Addendum:  For a detailed portrait of predicted exchange enrollment in 2017, see ASPE’s 17-page policy brief released Oct. 19.  ASPE is HHS’ Office of Assistant Secretary for Planning and Evaluation.   

Steven Findlay is an independent healthcare journalist, policy analyst, researcher and consumer advocate.    

Categories: Uncategorized

4 replies »

  1. You can’t successfully run insurance when you’ve underpriced the risk. And you can’t run sustained insurance when you hold most of the bad risk. Why are the exchanges run as their own group and not included in the larger total group of the insurance company? In single-pay there is only one group and all are required to join and spread the risk.

    Obamacare is NOT a failure to the thousands receiving premium subsidies who could not get insurance before. Ask Repugs how they’re going to cover people not able to afford insurance without subsidies? Republicans are getting taxpayer subsidized health insurance.

  2. If we assume that the insurance actuaries are estimating these premiums correctly, then insurers are actually paying more claims (minus their 15% in administration.) Nothing in value-based payment techniques or MACRA seems to be working, so where do we go from here to bring down costs?

    We can’t touch Pharma or hospitals because we promised them immunity for their support of the ACA. We can lean on docs a little more to get outright skimpy, but too skimpy and costs are only delayed and amplified in later life.

    Nurse salaries? Are you joking? Replace nurses with techs? Already being done. Malpractice costs? We do not offend attorneys in this administration! Reduce new innovations? Yes!

    We are just going to have to resign ourselves to a disabled health care system and accept lots of uninsured, sky high prices, lots of missed diagnoses, death spirals in insurers, bad survival statistics, blatant rationing, death panels, and endless grumping about our poor system.

    And we have to stop whining.
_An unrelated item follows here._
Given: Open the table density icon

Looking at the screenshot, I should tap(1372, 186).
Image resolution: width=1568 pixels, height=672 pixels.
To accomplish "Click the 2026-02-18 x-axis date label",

Life is not fair.

  3. Bobby – thanks for your comment. The premium hit and the exposure to OOP costs is unacceptable for far too many families, I agree. And your mention that this family’s hit could be as high as 29% of income brings to mind the emerging consensus that no family (below a certain income threshold) should be exposed to more than 10% OOP for healthcare expenses in any one year. Hillary has proposals up this alley. I predict this issue will be a major area of discussion and debate in 2017.

  4. Citation on my current post at my KHIT.org, quoting a New Yorker piece:

    “The issue is the publicly-run exchanges, where people who don’t receive health insurance through their jobs can buy plans on an individual basis…

    …For people who don’t qualify for subsidies, the costs of buying insurance through the exchanges can be very high. Take a family of four living in Brooklyn and making a hundred thousand dollars a year. Since their income is more than four times the federal poverty threshold, they wouldn’t qualify for any subsidies. On healthpocket.com, a Web site that lists the insurance policies offered on the New York state exchange (and others), the cheapest “silver”—that is, mid-level—2017 family plan I could find for such a family was from EmblemHealth, and it cost $1,432.78 a month, or $17,193.36 for the year. The family deductible was $11,600, as was the out-of-pocket maximum.

    Figures like these are disturbing. Until policy-holders have covered their deductibles, they have to pay for the full cost of most of the medical services they receive. “I can’t afford to get sick after paying for the health insurance,” Laura Schlett, a forty-four-year-old woman from Brandon, Mississippi, told the Times’s Robert Pear this week. Many people feel the same way…”

    So, the family in this example would be on the hook for up to 28.8% of their gross income were they to max out their deductible.